A little later, during the public cooperation match, humans were sometimes impressed and sometimes frustrated by their AI allies. As promised, it was a different experience than the potential of Amnesty International.

That's what OpenAI researchers want. The team hopes that as artificial intelligence becomes more efficient, it will be used to help the human decision process – its probability estimates help us interpret medical analysis, its modeling capabilities help us understand the refolding process. proteins in order to develop new drugs.

Some people might wonder, if we want AI to be a friend ally for the betterment of the world, it is good to teach AI to conquer and to kill his enemies during war strategy games.

This is not as misguided as it may seem. Reinforcement learning teaches these AIs a "reward function" – an image of rewarded actions around the world. They learn, by practice, to maximize them. AIs do not learn the general concept of "conquest" and "kill", but only what actions increase their chances of winning.

The techniques used to form systems like OpenAI Five and AlphaStar are powerful and generalizable, but the reward functions themselves are very specific and will not be a source of inspiration for Skynet. There is really nothing to fear from OpenAI Five, except perhaps what it augurs about the pace of AI progress.

With regard to the progress of AI in general, however, many things make researchers think. Many experts believe that as artificial intelligence systems become more powerful, we open ourselves up to potentially life-threatening errors. We could design AI systems whose objectives do not exactly reflect what we want or systems that are vulnerable to external attackers.
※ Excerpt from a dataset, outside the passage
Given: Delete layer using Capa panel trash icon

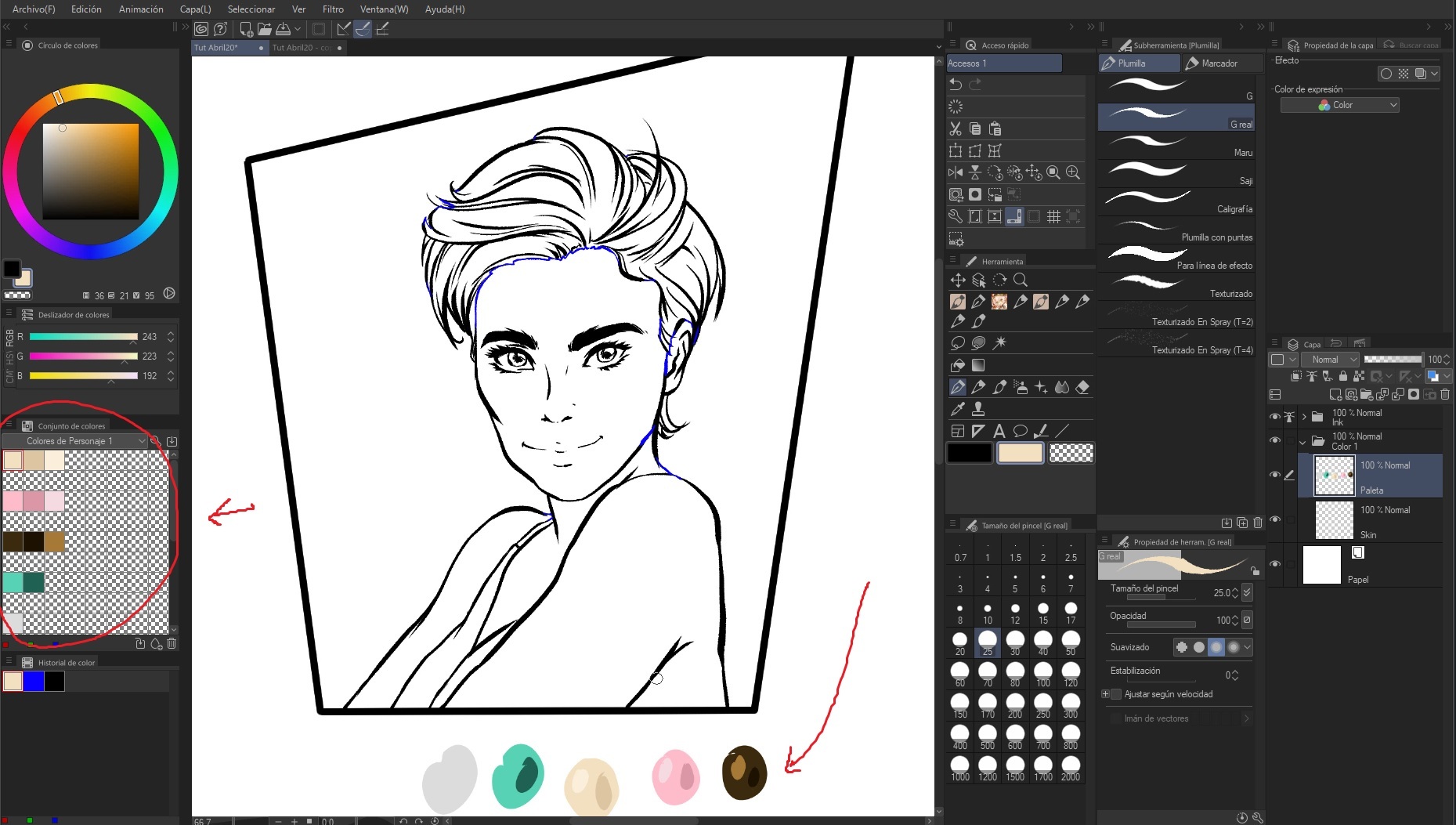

If these errors occur with moderately powerful systems, they could cause stock market crashes, network failures, and costly accidents. If they happen with extremely powerful systems, the effects could be much worse.

These are, without a doubt, all the problems that we can solve over time. Artificial intelligence is progressing so rapidly that some policy analysts are worried that they have not spent enough time on security and strategy planning if powerful systems are deployed.

In an interview last week, Greg Brockman, CTO of OpenAI, compared the ways in which AI will transform society to the Internet. And honestly, this change has always been too fast. You look at recent events and – it would be nice if we had spent more time understanding how it would affect us. "

But the AI, he notes, will transform the world much more quickly. It's been eight months since OpenAI Five ran into trouble at the Dota The International contest. Now it's almost unbeatable.

"It hurts, we are doomed," Olympic Games player Johan Sundstein said after the second defeat. he added"I just hope that they remember how nice and mannered we were once they own the planet."